There are two homes in our small upscale development that have been bank owned for a year. It is interesting that there have been no "for sale" signs on these houses in the year that we have been here. It is almost like the banks that own them don't want to sell them. One almost wonders if these banks were waiting for the bailout.

Sent by Jean | 3:45 PM | 9-25-2008

I live in Flagstaff (about 2 hours north of Phoenix) I have not seen any foreclosures here & houses are still very expensive ... how are rural areas in Arizona (and other states getting bad foreclosure publicity) doing overall?

Sent by Ed F. | 3:46 PM | 9-25-2008

I own a home in Mesa, Az and i bought a condo that has since deprecated 30k. I pay my mortgage on time and have really no hardship.
Why is it only "struggling" home owners are qualifying for lower mortgages ie internet rates and/or mortgages based on the current value of their homes? It seems homeowners who do their part are being left out.

Sent by Erik Abramowitz | 3:46 PM | 9-25-2008

All the wall street experts talk about the housing bubble only in terms of liquidity. I saw this coming as soon as we started seeing no increase in wages for the lower 70% of workers. When wages are stagnant and housing is going up 20% each year haw can anyone with any knowledge of economics think that the housing price increases are sustainable?

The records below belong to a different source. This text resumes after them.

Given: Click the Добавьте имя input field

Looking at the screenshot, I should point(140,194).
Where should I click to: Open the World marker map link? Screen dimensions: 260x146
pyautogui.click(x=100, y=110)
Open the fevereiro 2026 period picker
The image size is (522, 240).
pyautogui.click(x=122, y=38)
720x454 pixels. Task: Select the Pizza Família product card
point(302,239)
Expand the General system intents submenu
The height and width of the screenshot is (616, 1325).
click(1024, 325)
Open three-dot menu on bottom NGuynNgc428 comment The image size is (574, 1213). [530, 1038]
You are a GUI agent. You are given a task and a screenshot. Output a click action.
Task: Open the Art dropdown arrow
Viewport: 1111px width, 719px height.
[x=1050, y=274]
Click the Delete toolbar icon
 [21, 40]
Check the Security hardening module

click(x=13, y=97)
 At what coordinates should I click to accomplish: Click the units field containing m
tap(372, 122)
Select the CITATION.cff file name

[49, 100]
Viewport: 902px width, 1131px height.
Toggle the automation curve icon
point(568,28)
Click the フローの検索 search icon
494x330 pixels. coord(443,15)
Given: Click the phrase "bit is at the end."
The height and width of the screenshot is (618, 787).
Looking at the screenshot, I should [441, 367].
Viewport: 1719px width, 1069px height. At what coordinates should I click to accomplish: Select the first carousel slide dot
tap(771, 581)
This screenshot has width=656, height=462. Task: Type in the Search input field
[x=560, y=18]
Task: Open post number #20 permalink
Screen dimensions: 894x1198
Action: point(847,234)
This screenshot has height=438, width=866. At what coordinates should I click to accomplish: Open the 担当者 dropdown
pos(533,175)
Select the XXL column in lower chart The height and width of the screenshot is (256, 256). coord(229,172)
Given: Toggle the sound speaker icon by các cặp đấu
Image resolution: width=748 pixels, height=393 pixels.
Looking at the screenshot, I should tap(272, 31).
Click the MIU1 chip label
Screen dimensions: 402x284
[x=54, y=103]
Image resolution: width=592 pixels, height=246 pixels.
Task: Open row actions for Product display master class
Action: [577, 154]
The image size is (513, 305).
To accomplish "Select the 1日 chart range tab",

Sent by Todd Schwarz | 3:47 PM | 9-25-2008

The market made it more difficult to get a loan when I bought a house this summer in the Sacramento, Ca. area.
I wonder why the melt down caught so many by surprise....I am not a financial wizard, but even I could tell that the mortgage lending practices were not a good thing.

Sent by Wanda Garrett | 3:51 PM | 9-25-2008

Why doesn't the bail out involve a reduction of the price of the loans involved to reflect the true value of the properties in question.